I can't count the number of times during my years working in large corporations that I heard a CEO, or some other senior executive, proclaim a market segment or niche to be "too small to be interesting". Hell, I'm sure I said it plenty of times myself.
Corporate management is obsessed with growth. As one of my mentors once quipped "Growth covers a multitude of sins". And he was right, it does. Sloppy practices, inefficiencies, bad decisions -- they all can be made to look small by rapid growth rates.
And shareholders love growth, too. It is the most important factor in determining the value of a business after it's current earnings. "How fast is it growing?" I often heard. Faster growth begets higher multiples, which begets improved stock price, which begets executive rewards.
But when you're already really big, it takes BIG growth to move the needle. And because of that, executives are usually focused on doing BIG deals in BIG markets, with the intentions of capturing BIG share. And big markets tend to share a common characteristic -- there are lots of competitors in them, and those competitors inevitably pull prices down to the lowest common denominator.

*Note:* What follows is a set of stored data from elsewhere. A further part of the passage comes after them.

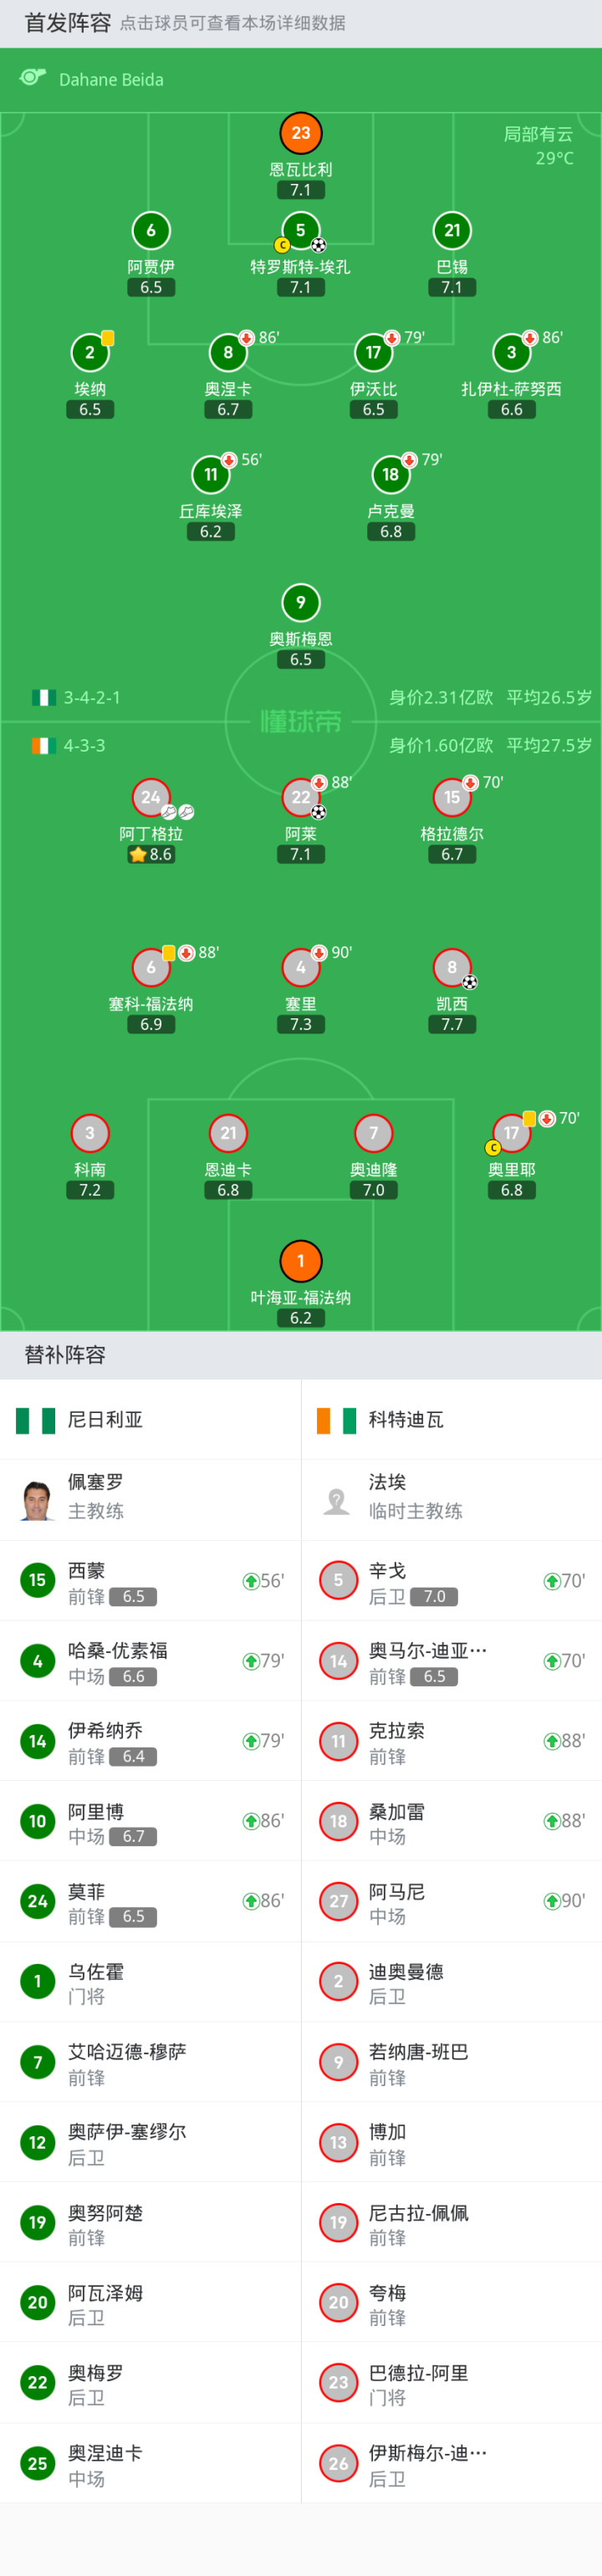Select substitute 哈桑-优素福 number 4
The width and height of the screenshot is (602, 2576).
click(150, 1661)
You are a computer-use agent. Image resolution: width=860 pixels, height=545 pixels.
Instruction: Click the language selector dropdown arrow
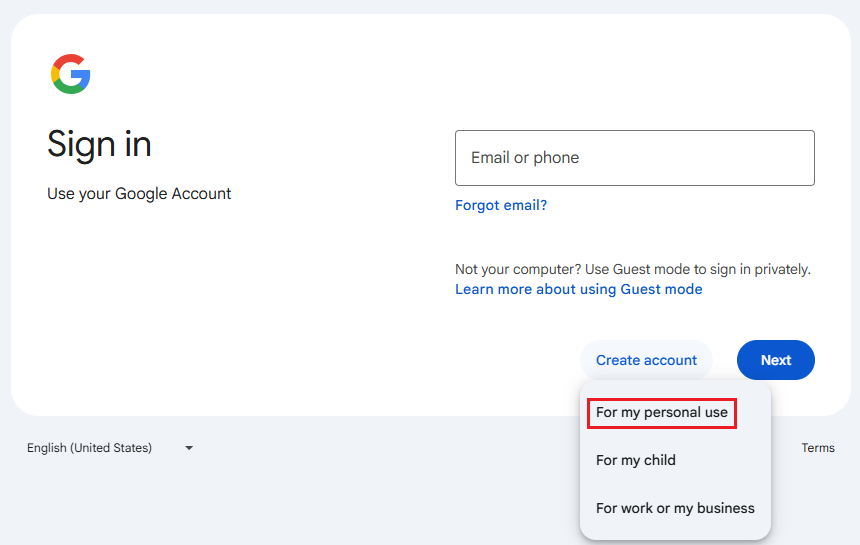[189, 448]

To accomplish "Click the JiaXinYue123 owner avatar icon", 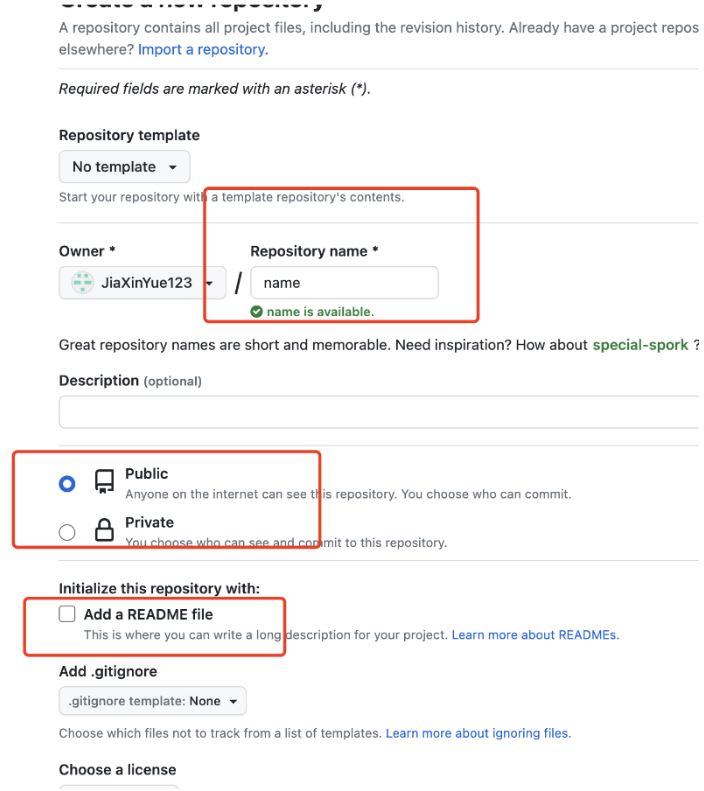I will point(83,283).
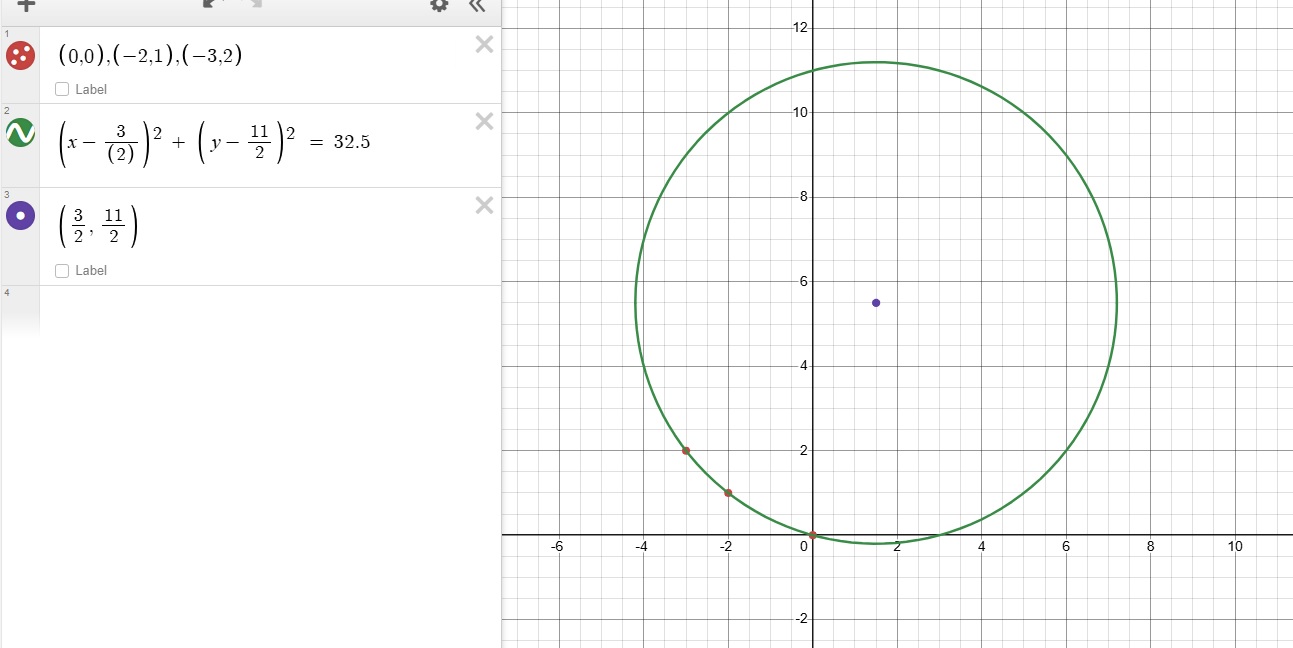Click the redo arrow icon

[x=256, y=4]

Now this sin is by no means universal in big companies. A few larger corporations seem to realize that the more attractive markets tend to be those where there are limited competitors and fewer price pressures. They would rather do multiple small deals, placing many smaller bets, and hope to capitalize on these juicier opportunities. But getting growth this way isn't easy.
Most large corporations believe they need to leverage their administrative costs . And so it is a rare to find a large corporation properly staffed to pursue many smaller niche markets. And ever rarer to find one that can consistently integrate those opportunities into their existing management framework.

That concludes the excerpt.